### [TRY IT]
Print all the records exactly, please.

━━━━━━━━

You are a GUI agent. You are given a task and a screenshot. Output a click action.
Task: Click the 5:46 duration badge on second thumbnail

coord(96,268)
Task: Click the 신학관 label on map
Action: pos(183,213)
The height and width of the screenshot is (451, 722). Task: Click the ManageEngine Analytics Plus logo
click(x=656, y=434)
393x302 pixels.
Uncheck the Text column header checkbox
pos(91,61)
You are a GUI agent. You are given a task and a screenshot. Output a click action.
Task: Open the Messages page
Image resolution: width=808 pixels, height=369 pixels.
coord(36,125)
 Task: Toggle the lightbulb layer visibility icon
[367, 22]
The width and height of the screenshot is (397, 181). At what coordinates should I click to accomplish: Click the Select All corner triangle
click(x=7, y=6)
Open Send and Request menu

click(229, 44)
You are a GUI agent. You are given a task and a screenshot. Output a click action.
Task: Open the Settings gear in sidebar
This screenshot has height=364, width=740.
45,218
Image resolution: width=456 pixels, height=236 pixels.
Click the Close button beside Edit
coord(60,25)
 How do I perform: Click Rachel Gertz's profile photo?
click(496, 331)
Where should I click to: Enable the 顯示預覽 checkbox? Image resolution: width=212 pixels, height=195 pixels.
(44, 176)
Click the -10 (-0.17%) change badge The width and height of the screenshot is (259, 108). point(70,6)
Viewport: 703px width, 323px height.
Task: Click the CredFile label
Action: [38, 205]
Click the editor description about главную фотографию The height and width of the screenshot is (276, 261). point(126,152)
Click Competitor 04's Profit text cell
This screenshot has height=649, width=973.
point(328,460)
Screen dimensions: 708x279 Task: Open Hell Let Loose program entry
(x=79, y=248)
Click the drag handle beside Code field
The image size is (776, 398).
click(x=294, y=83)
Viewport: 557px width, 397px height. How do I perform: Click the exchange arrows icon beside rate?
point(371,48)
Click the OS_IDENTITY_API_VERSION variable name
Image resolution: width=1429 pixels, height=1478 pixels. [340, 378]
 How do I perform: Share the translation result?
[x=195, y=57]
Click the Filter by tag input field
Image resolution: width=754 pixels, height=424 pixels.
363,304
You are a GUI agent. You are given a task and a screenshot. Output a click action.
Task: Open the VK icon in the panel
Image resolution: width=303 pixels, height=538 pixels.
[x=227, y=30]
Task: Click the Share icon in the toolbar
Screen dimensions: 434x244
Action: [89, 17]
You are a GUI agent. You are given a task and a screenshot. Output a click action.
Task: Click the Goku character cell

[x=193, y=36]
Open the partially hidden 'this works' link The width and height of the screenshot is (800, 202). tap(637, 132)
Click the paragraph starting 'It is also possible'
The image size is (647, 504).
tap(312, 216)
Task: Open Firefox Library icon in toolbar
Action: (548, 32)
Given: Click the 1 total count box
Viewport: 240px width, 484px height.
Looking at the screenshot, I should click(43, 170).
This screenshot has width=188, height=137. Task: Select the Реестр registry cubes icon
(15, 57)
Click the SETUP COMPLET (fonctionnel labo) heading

━━━━━━━━

### [ANSWER SECTION]
You are a GUI agent. You are given a task and a screenshot. Output a click action.
Task: Click the 5:46 duration badge on second thumbnail

coord(96,268)
Task: Click the 신학관 label on map
Action: pos(183,213)
The height and width of the screenshot is (451, 722). Task: Click the ManageEngine Analytics Plus logo
click(x=656, y=434)
393x302 pixels.
Uncheck the Text column header checkbox
pos(91,61)
You are a GUI agent. You are given a task and a screenshot. Output a click action.
Task: Open the Messages page
Image resolution: width=808 pixels, height=369 pixels.
coord(36,125)
 Task: Toggle the lightbulb layer visibility icon
[367, 22]
The width and height of the screenshot is (397, 181). At what coordinates should I click to accomplish: Click the Select All corner triangle
click(x=7, y=6)
Open Send and Request menu

click(229, 44)
You are a GUI agent. You are given a task and a screenshot. Output a click action.
Task: Open the Settings gear in sidebar
This screenshot has height=364, width=740.
45,218
Image resolution: width=456 pixels, height=236 pixels.
Click the Close button beside Edit
coord(60,25)
 How do I perform: Click Rachel Gertz's profile photo?
click(496, 331)
Where should I click to: Enable the 顯示預覽 checkbox? Image resolution: width=212 pixels, height=195 pixels.
(44, 176)
Click the -10 (-0.17%) change badge The width and height of the screenshot is (259, 108). point(70,6)
Viewport: 703px width, 323px height.
Task: Click the CredFile label
Action: [38, 205]
Click the editor description about главную фотографию The height and width of the screenshot is (276, 261). point(126,152)
Click Competitor 04's Profit text cell
This screenshot has height=649, width=973.
point(328,460)
Screen dimensions: 708x279 Task: Open Hell Let Loose program entry
(x=79, y=248)
Click the drag handle beside Code field
The image size is (776, 398).
click(x=294, y=83)
Viewport: 557px width, 397px height. How do I perform: Click the exchange arrows icon beside rate?
point(371,48)
Click the OS_IDENTITY_API_VERSION variable name
Image resolution: width=1429 pixels, height=1478 pixels. [340, 378]
 How do I perform: Share the translation result?
[x=195, y=57]
Click the Filter by tag input field
Image resolution: width=754 pixels, height=424 pixels.
363,304
You are a GUI agent. You are given a task and a screenshot. Output a click action.
Task: Open the VK icon in the panel
Image resolution: width=303 pixels, height=538 pixels.
[x=227, y=30]
Task: Click the Share icon in the toolbar
Screen dimensions: 434x244
Action: [89, 17]
You are a GUI agent. You are given a task and a screenshot. Output a click action.
Task: Click the Goku character cell

[x=193, y=36]
Open the partially hidden 'this works' link The width and height of the screenshot is (800, 202). tap(637, 132)
Click the paragraph starting 'It is also possible'
The image size is (647, 504).
tap(312, 216)
Task: Open Firefox Library icon in toolbar
Action: (548, 32)
Given: Click the 1 total count box
Viewport: 240px width, 484px height.
Looking at the screenshot, I should click(43, 170).
This screenshot has width=188, height=137. Task: Select the Реестр registry cubes icon
(15, 57)
Click the SETUP COMPLET (fonctionnel labo) heading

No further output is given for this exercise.